O.B : En tant que spectateur, qu’est-ce que vous marque le plus dans une représentation ?

D.G : Les acteurs et les actrices. Je ne suis pas très scéno, décor, je m’en fiche, par contre j’aime bien… Selon la citation de Pasolini, « jeter son corps dans la lutte ». Quand je vois un acteur jeter son corps dans la lutte, j’aime. Même avec maladresse, j’aime voir les gens aller se brûler sur scène, c’est ça qui me plaît.

O.B : Y a-t-il quelque chose que vous n’aimez pas dans votre métier ou dans la manière dont il s’exerce aujourd’hui ?

D.G : Il y a beaucoup de choses. Le fait de ne pas avoir une vie stable, voyager tout le temps, ça peut être fatigant, monter une production, toutes ces difficultés-là.

Je suis quelqu’un qui défend énormément le théâtre contemporain, et ça me met souvent en colère de voir des programmations avec uniquement des textes classiques. Je n’oppose pas les deux, on a besoin des deux, mais à égalité, pas à quatre-vingt dix pourcents / dix pourcents. En plus, maintenant, les « financeurs » ne financent plus que lorsqu’on monte des classiques, c’est assez énervant. Et puis, il y a des calibrages de production. Les choses libres comme Le Ciel, la nuit et la pierre glorieuse ou Henry VI, ces vraies aventures de théâtre, sont de plus en plus rares. Souvent, on fait des spectacles calibrés pour faire une heure quarante-cinq comme un film, avec cinq ou six acteurs, un texte reconnu de l’Education Nationale pour que les professeurs emmènent leurs classes, et ça remplit les salles, et tout le monde est content. Pourtant, je suis sûr que les prises de risque peuvent amener du monde. Comme ici, les gens ne savent pas ce qu’ils vont voir le jour même où ils viennent le voir.

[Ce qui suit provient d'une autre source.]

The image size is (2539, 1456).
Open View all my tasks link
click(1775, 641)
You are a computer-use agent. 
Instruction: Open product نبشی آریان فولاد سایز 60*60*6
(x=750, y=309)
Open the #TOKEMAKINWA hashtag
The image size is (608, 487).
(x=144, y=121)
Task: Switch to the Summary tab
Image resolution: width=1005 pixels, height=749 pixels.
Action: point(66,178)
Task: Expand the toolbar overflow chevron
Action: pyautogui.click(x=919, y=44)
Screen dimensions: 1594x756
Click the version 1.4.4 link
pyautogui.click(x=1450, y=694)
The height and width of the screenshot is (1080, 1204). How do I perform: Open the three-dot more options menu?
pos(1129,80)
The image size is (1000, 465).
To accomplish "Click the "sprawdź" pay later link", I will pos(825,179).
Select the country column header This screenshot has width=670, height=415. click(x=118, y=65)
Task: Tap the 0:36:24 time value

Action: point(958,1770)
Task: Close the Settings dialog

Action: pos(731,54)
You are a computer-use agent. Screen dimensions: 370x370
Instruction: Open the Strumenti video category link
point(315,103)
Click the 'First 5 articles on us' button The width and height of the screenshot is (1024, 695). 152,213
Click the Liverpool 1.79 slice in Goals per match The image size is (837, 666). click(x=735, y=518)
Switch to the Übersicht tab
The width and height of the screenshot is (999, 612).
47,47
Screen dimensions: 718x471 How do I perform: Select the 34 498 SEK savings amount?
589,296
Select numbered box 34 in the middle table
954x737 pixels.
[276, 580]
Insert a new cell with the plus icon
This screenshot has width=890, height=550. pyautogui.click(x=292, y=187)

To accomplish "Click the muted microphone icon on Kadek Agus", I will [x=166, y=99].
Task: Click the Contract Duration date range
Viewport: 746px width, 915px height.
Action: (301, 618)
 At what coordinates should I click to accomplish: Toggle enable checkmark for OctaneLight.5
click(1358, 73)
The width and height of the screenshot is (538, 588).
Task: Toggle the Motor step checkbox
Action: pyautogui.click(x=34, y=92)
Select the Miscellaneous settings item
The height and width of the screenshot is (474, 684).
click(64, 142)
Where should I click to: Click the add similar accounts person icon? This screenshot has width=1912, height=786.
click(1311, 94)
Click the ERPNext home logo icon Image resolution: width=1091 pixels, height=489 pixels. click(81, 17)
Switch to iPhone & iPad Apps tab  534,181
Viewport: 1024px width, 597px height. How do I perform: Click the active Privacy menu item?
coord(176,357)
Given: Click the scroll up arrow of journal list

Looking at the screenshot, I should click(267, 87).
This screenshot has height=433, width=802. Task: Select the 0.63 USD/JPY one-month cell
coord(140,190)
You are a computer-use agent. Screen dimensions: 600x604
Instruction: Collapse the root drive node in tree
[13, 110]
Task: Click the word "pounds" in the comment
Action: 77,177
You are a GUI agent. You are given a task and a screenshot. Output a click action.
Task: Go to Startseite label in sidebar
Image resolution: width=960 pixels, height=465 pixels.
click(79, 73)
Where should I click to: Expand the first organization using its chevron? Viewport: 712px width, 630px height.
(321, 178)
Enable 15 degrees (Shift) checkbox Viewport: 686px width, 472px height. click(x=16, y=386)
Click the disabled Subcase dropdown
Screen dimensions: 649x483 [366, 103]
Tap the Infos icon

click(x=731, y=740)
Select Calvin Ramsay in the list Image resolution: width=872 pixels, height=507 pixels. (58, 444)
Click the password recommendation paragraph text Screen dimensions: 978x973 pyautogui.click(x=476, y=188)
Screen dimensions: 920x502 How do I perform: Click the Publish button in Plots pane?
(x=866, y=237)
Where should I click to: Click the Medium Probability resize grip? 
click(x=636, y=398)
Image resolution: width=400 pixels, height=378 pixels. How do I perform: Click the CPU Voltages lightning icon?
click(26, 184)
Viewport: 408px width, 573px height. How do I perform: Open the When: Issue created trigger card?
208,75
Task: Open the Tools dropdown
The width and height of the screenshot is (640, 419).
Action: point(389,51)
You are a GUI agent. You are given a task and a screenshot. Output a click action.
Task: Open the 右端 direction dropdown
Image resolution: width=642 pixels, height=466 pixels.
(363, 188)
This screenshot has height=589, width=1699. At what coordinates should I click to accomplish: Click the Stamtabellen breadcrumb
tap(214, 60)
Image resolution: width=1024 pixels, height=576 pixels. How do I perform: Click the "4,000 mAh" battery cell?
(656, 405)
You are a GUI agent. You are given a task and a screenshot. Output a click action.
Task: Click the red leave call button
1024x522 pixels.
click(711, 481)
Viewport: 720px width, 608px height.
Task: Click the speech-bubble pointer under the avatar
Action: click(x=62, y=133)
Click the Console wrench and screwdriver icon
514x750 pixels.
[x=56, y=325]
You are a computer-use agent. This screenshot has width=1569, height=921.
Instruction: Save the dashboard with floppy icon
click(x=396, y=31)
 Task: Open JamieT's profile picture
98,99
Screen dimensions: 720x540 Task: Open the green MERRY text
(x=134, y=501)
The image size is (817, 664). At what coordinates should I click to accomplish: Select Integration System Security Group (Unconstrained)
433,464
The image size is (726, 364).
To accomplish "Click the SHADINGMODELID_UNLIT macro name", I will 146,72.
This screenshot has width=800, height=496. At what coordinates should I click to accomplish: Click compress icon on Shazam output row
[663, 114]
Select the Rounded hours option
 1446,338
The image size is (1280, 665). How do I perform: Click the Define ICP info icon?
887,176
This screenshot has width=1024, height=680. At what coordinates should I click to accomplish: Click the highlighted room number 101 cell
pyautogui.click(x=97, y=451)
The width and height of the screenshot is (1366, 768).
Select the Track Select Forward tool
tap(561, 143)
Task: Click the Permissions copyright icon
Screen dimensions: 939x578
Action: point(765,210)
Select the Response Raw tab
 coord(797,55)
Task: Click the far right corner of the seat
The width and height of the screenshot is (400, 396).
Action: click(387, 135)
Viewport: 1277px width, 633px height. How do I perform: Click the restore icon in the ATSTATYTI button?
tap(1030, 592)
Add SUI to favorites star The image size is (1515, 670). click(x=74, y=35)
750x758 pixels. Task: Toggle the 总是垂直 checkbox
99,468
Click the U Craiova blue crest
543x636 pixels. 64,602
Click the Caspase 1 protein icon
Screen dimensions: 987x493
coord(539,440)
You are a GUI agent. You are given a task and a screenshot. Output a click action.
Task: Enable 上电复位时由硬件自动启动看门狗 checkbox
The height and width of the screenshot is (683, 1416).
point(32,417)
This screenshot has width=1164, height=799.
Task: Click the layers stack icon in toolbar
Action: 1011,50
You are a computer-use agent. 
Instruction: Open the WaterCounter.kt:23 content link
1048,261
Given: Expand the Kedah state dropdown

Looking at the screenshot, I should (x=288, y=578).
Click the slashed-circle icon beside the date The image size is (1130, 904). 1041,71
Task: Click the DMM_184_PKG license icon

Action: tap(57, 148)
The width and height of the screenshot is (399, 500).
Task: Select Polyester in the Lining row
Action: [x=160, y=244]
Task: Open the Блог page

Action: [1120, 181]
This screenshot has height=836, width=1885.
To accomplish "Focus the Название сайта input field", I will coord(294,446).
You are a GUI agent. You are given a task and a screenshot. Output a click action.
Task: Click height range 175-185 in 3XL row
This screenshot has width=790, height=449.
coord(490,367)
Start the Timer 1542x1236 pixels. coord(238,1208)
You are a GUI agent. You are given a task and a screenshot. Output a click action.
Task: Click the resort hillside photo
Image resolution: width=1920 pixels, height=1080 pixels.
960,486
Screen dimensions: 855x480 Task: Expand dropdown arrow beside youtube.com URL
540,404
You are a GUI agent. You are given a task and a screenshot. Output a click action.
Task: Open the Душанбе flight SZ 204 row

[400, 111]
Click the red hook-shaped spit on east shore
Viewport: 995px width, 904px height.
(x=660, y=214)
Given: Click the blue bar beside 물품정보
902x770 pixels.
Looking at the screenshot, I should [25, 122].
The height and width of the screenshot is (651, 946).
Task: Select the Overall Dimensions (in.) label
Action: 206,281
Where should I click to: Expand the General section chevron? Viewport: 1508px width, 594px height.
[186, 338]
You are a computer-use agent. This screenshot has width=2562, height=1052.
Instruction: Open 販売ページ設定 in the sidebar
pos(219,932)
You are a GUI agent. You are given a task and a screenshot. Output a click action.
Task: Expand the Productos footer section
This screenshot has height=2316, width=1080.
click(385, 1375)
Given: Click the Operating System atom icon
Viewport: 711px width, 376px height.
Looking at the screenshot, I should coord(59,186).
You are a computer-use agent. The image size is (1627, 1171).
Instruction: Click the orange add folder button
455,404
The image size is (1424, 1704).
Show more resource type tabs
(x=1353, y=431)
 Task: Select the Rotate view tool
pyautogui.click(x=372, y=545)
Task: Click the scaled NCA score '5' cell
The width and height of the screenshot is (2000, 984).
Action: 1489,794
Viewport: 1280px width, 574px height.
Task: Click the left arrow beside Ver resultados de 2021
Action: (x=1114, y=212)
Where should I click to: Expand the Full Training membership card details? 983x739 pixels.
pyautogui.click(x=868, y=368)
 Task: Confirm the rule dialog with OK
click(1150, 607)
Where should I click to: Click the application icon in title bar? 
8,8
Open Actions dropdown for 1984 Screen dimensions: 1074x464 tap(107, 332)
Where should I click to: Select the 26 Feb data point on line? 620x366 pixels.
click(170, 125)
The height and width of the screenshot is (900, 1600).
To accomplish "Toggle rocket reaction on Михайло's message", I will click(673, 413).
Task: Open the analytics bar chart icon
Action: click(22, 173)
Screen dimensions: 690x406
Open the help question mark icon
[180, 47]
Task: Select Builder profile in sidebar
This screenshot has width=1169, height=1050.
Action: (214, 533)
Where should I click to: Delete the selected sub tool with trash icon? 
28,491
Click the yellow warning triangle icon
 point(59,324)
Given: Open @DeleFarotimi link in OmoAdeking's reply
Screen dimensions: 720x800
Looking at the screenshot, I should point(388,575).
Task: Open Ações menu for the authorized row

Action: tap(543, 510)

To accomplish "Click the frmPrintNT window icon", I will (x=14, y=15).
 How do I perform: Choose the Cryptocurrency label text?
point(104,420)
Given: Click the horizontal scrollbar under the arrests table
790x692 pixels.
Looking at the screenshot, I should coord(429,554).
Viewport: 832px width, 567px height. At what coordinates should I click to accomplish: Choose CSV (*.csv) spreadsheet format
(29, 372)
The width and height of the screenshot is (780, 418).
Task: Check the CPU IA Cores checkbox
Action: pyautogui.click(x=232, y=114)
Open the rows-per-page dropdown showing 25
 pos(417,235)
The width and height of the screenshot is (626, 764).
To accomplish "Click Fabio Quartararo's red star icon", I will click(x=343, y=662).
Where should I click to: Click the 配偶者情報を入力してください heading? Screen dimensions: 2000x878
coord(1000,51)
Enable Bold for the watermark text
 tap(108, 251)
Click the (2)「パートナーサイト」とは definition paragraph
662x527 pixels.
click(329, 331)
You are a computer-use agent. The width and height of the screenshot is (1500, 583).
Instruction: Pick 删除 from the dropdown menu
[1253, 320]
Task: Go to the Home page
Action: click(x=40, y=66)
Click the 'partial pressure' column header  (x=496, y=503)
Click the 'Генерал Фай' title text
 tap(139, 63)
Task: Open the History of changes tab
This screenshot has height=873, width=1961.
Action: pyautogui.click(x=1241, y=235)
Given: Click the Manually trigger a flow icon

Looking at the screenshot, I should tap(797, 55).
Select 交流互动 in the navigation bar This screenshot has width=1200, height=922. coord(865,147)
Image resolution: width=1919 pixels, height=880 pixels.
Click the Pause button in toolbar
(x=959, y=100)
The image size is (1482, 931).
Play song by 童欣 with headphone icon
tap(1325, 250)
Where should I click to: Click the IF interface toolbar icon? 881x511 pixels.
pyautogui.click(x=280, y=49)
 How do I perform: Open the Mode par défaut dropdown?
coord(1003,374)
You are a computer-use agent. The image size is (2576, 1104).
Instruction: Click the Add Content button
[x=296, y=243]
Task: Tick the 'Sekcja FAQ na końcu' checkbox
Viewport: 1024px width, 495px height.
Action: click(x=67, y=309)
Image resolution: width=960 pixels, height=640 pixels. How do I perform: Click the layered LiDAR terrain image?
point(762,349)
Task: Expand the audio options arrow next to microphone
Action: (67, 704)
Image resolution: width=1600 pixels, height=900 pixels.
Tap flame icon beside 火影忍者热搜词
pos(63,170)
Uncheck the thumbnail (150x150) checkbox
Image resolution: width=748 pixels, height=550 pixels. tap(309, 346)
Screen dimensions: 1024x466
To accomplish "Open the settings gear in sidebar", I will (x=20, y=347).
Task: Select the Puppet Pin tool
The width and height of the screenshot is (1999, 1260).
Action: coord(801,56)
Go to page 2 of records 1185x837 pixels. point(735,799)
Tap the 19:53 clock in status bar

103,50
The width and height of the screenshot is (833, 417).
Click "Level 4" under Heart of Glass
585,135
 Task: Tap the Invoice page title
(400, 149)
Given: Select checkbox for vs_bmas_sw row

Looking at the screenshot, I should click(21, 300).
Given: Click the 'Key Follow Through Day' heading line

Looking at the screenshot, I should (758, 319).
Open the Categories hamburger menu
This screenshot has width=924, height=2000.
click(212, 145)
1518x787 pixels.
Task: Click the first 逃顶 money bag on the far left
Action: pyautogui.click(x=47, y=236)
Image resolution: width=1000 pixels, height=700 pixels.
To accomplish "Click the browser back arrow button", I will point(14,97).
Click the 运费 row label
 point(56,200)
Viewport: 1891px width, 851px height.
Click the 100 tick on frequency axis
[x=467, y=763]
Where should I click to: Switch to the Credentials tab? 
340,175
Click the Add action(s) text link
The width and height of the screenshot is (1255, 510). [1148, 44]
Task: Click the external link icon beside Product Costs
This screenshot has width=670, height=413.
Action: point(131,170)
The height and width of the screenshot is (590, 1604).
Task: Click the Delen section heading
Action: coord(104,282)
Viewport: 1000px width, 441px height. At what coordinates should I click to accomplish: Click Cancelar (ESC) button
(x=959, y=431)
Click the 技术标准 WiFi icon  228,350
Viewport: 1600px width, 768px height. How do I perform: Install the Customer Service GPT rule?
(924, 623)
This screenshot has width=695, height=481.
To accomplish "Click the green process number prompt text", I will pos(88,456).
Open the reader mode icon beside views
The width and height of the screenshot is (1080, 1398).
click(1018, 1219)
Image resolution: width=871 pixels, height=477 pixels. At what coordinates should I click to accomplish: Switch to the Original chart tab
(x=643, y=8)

O.B : Et pour finir : pouvez-vous essayer de définir ou de qualifier en quelques mots le théâtre ?

D.G : Non, en quelques mots, non. Si c’est la question, je ne peux pas définir le théâtre en quelques mots ou adjectifs. Je pourrais répondre avec plein de mots et plein d’adjectifs… Il faudrait y passer des heures. Le théâtre, c’est du temps, voilà. Je pourrais dire quinze mille banalités : c’est joyeux, c’est les autres, c’est s’ouvrir au monde, mais on s’en fout, tout le monde raconte ça. Le théâtre a besoin de temps… et il en offre, aussi.